Glucose homeostasis depends on the coordinated secretion of
glucagon,
insulin, and
Glucagon-like peptide (GLP)-1 by pancreas and intestine.
Obesity, which is associated with an increased risk of developing
insulin resistance and
type 2 diabetes, affects the function of these organs. Here, we investigate the functional and molecular adaptations of
proglucagon-producing cells in obese mice to better define their involvement in
type 2 diabetes development. We used GLU-Venus transgenic male mice specifically expressing Venus
fluorochrome in
proglucagon-producing cells.
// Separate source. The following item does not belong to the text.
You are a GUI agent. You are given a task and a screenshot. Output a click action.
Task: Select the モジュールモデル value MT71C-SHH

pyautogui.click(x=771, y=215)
Mice were subjected to 16 weeks of
low-fat diet or high-fat diet (HFD) and then subdivided by measuring
glycated hemoglobin (HbA1c) in 3 groups:
low-fat diet mice and I-HFD (
glucose-intolerant) mice with similar HbA1c and H-HFD (hyperglycemic) mice, which exhibited higher HbA1c. At 16 weeks, both HFD groups exhibited similar
weight gain,
hyperinsulinemia, and
insulin resistance. However, I-HFD mice exhibited better
glucose tolerance compared with H-HFD mice. I-HFD mice displayed functional and molecular adaptations of enteroendocrine L-cells resulting in increased intestinal
GLP-1 biosynthesis and release as well as maintained pancreatic α- and β-cell functions. By contrast, H-HFD mice exhibited dysfunctional L, α- and β-cells with increased β- and L-cell numbers. Administration of the GLP-1R antagonist Exendin9-39 in I-HFD mice led to
hyperglycemia and alterations of
glucagon secretion without changes in insulin secretion. Our results highlight the cross-talk between islet and intestine endocrine cells and indicate that a compensatory adaptation of L-cell function in
obesity plays an important role in preserving
glucose homeostasis through the control of pancreatic α-cell functions.